Acclaimed scripter Dudley Nichols needed a John Ford, Howard Hawks, Anthony Mann or Leo McCarey to tame his delusions of importance. Writing, directing & producing for himself, he made stiff, noble, deep-think projects that wrought melodramatic quicksand hunting up gravitas. (His next, and last film as director was a slice-and-dice abridgement of Eugene O’Neill’s MOURNING BECOMES ELECTRA/’47.) A shame, since this hagiographic bio-pic has a good, if familiar, story to tell. Sister Kenny was a nurse in the Australian countryside, forced to confront a polio outbreak with little more than her own instincts & commonsense nursing. (A vaccine was still a decade away even when the film was released.) Yet, she had uncanny success using a rigorous treat-the-symptoms regime of physical therapy. The film charts over thirty years of struggle, personal sacrifice, official rejection & ineffective aging makeup on Rosalind Russell, too stiff & noble by half.
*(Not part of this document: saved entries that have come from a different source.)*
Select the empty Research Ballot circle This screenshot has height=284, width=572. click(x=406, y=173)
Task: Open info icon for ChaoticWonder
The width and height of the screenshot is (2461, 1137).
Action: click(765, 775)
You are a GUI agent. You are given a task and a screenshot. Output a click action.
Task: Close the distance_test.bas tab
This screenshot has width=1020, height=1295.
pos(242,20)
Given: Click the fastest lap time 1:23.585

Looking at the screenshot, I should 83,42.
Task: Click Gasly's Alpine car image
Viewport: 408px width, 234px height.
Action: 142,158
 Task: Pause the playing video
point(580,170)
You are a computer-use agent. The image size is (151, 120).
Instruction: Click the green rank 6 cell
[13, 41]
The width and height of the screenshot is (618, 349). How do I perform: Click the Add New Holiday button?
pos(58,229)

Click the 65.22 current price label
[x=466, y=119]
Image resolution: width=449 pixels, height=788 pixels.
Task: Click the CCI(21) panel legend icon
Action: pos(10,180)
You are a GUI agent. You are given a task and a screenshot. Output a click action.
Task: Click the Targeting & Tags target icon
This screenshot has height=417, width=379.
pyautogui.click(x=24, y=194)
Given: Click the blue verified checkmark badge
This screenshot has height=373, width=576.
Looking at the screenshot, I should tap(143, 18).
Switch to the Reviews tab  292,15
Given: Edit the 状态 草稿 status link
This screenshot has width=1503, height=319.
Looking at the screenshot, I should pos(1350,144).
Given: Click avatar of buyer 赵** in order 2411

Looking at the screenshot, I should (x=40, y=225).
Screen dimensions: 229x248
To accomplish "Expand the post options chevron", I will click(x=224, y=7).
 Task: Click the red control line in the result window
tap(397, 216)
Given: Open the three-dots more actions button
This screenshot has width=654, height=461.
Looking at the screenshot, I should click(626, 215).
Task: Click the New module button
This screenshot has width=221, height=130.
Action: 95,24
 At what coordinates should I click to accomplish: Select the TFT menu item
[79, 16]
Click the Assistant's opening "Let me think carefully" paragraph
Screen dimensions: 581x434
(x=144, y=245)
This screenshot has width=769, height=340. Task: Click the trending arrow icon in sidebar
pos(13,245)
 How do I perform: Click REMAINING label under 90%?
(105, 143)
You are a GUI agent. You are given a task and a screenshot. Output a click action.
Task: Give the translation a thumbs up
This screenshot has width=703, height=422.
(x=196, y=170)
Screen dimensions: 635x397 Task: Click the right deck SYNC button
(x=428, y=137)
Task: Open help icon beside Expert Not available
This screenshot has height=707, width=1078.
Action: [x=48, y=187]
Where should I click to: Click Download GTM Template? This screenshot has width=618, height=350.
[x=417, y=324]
Same goes for the film, with its flat staging & visually dead camera set-ups. (A farewell scene for longtime fiancé Dean Jagger is like taking a college course in bad mise-en-scène.) Occasionally, Nichols attempts to lighten the load with a dance or a bit of comic misdirection, but it never feels organic. Come to think of it, neither does most of the serious stuff.

WATCH THIS, NOT THAT: On paper it shouldn’t be any better, but MADAME CURIE/’43, with Greer Garson & Walter Pidgeon under Mervyn LeRoy off a Paul Osborn script (the likely redeeming element) actually comes off.